For Friday, October 6, 2023

  1. This tool will quickly produce the iterates of a function: Pollard Rho.  Use it to demonstrate the Pollard Rho factoring method on $n=4189$.  You can use Sage to do your gcd’s, but make a nice little table on paper to demonstrate which gcd’s you are doing.  If it doesn’t work, try modifying the function slightly (e.g. x^2-1) or the starting value, etc. (Pollard rho is a very flexible method.)
  2. Use the birthday paradox approximation formula (with the natural log e in it) to determine the minimal number of people who need to be in the classroom to have at least a 50% chance of a shared birthday.
  3. Discrete Log Review!  Consider the discrete log problem $h = g^a$ modulo $p$.  Suppose you make two lists:  $g^x$ for random $x$ and $hg^{-y}$ for random $y$.
      1. Explain how, if you get a collision, it results in a solution to the discrete log problem.  This algorithm is called the “Birthday attack” on discrete log.
      2. How long should you make these lists to expect a decent probability of a collision?
      3. With reference to the last part, what is the runtime of the birthday attack on discrete log?
      4. The Baby-Step-Giant-Step algorithm is a sort of “organized” birthday algorithm.  Explain why I say this.
  4. If time remains, a fun challenge:  try to use the short message RSA attack discussed in class today on the short RSA message we had on discord (see the discord “ciphertexts” channel where I’ve pointed it out).
  5. BTW, Wikipedia shows how to obtain the birthday paradox estimate.

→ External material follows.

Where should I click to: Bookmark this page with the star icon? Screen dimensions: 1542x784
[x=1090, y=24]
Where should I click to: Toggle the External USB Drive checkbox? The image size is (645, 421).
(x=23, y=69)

For Wednesday October 4th, 2023

  1. I wish to factor $n=38191$.  How do I do it, if I have the following info:
    196 ^2 - n factors as 3^2 * 5^2
    201 ^2 - n factors as 2 * 5 * 13 * 17
    214 ^2 - n factors as 3^2 * 5 * 13^2
    227 ^2 - n factors as 2 * 3^3 * 13 * 19
    229 ^2 - n factors as 2 * 3 * 5^3 * 19
    241 ^2 - n factors as 2 * 3^2 * 5 * 13 * 17
    254 ^2 - n factors as 3^4 * 5^2 * 13
  2. Look at the Quadratic Sieve Tools page.  Do these things to get familiar with it:
    1. Initialize the first box, see how it gives you n and k.
    2. Change n, see how k changes.
    3. Run the second box to get a factor base.

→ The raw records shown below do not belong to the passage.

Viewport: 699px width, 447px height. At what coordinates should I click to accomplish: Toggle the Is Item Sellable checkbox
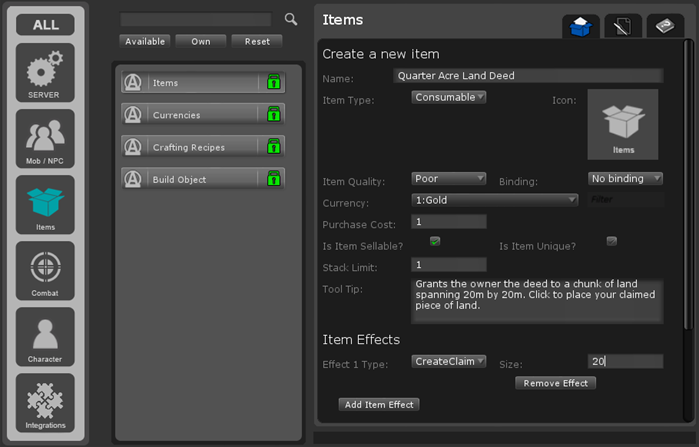click(435, 242)
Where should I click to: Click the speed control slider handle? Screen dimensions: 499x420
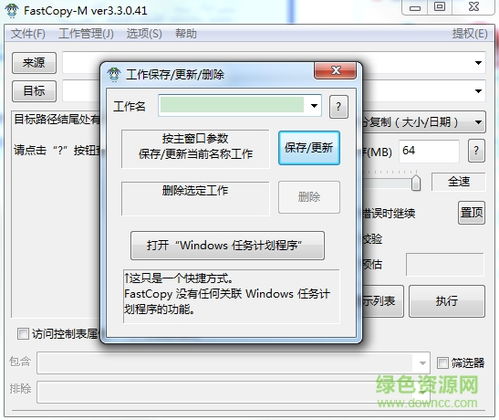point(416,182)
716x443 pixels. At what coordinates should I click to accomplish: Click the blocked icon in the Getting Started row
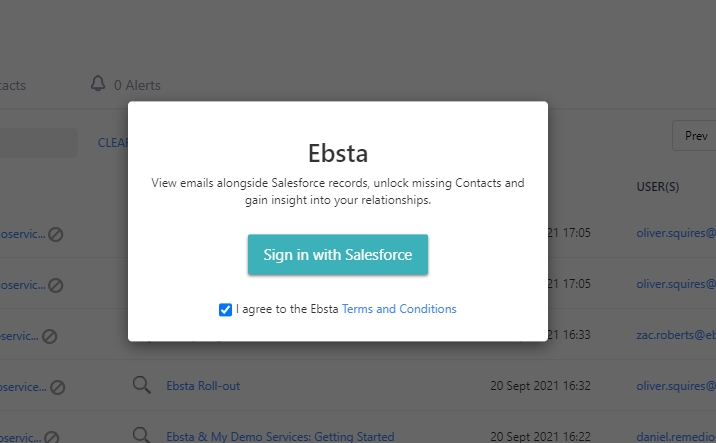pyautogui.click(x=53, y=436)
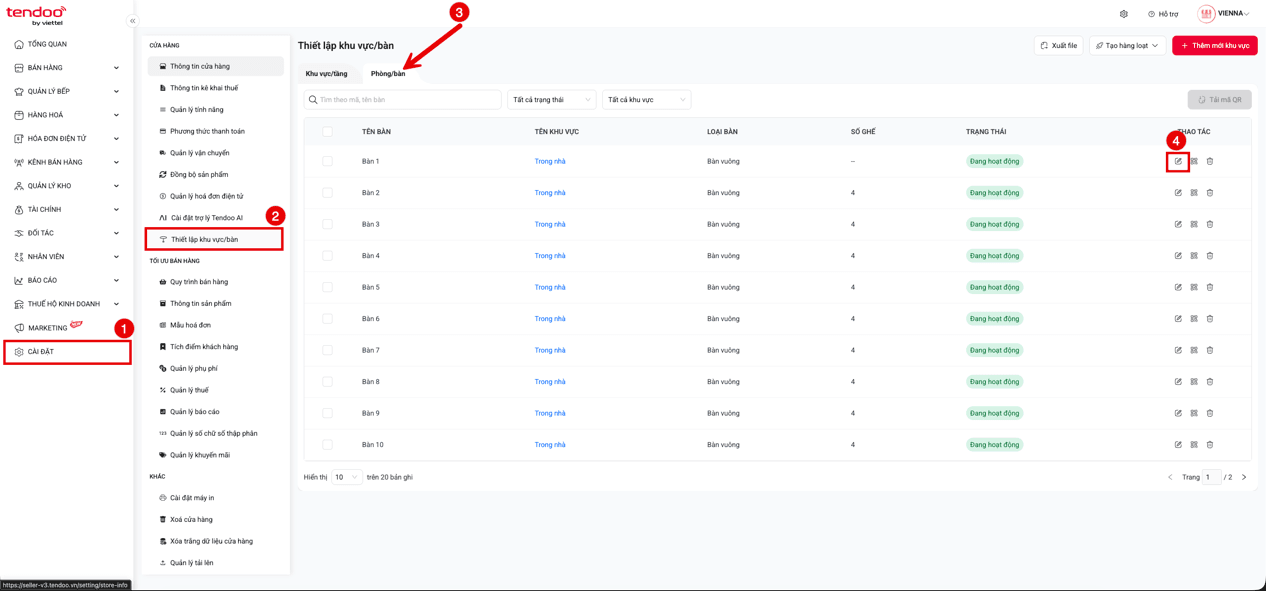Click the edit icon for Bàn 1
1266x591 pixels.
click(x=1178, y=161)
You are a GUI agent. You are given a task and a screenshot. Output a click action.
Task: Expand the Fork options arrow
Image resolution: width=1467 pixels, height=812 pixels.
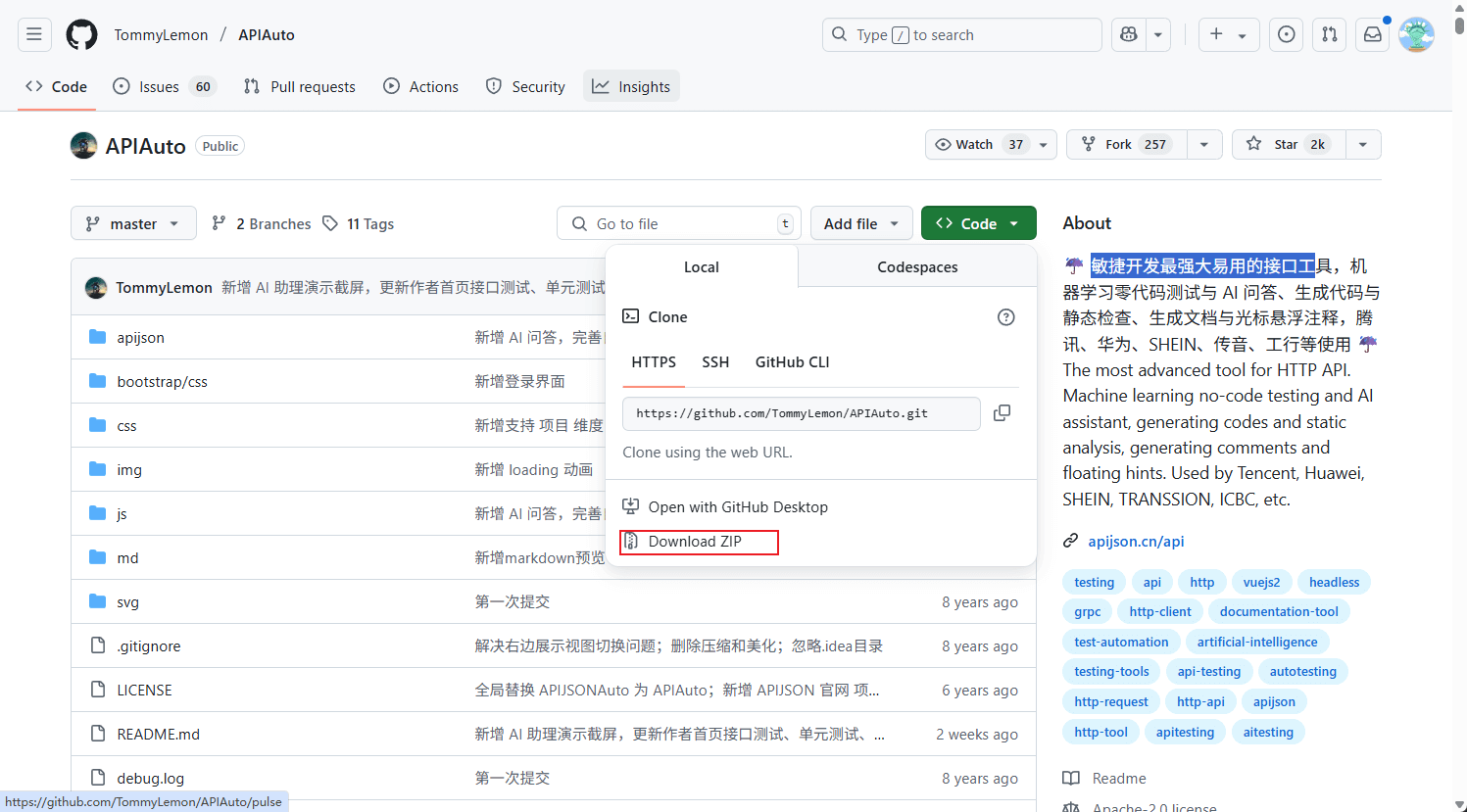tap(1203, 145)
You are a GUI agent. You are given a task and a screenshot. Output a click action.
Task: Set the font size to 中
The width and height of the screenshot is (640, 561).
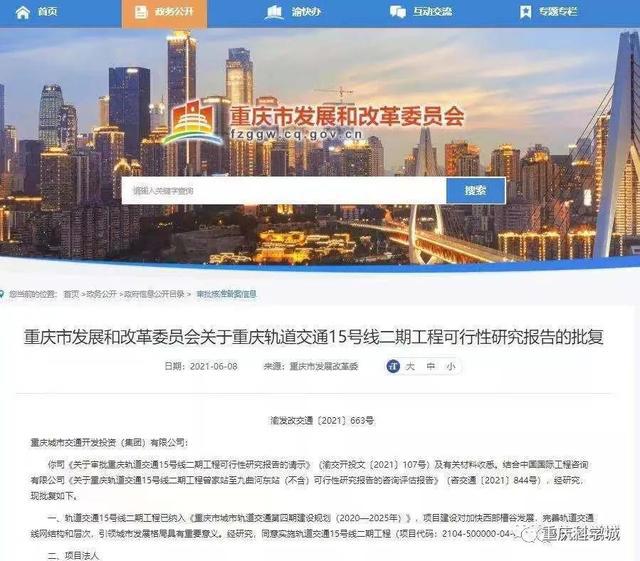point(431,366)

    4. Make your factor base bigger.
    5. Run the third box to factor things in the list k^2-n, reporting only those that factor in the factor base.

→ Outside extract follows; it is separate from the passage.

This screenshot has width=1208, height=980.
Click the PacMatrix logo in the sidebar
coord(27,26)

    6. Change m in the third box to get more relations.
  3. Factor $n=31861$ using the Quadratic Sieve Tools page to produce the relations you will need.   You may need to expand your factor base or the number of relations the boxes produce.
  4. If you got lucky and got a single relation that did it, can you instead find a pair or larger combination of relations that do it?
  5. Suppose Eve listens in to an RSA session, so she knows Bob’s public key $(n,e)$ and the ciphertext $c$.  Suppose she computes two lists:  (a) a list of $c x^{-e} \pmod n$ for many small $x$; (b) a list of $y^e \pmod n$ for many small $y$.
      1. Explain how she can compute the message if she finds a collision between these two lists.
      2. How likely is a collision?  What would have to be true about the message for a collision to happen?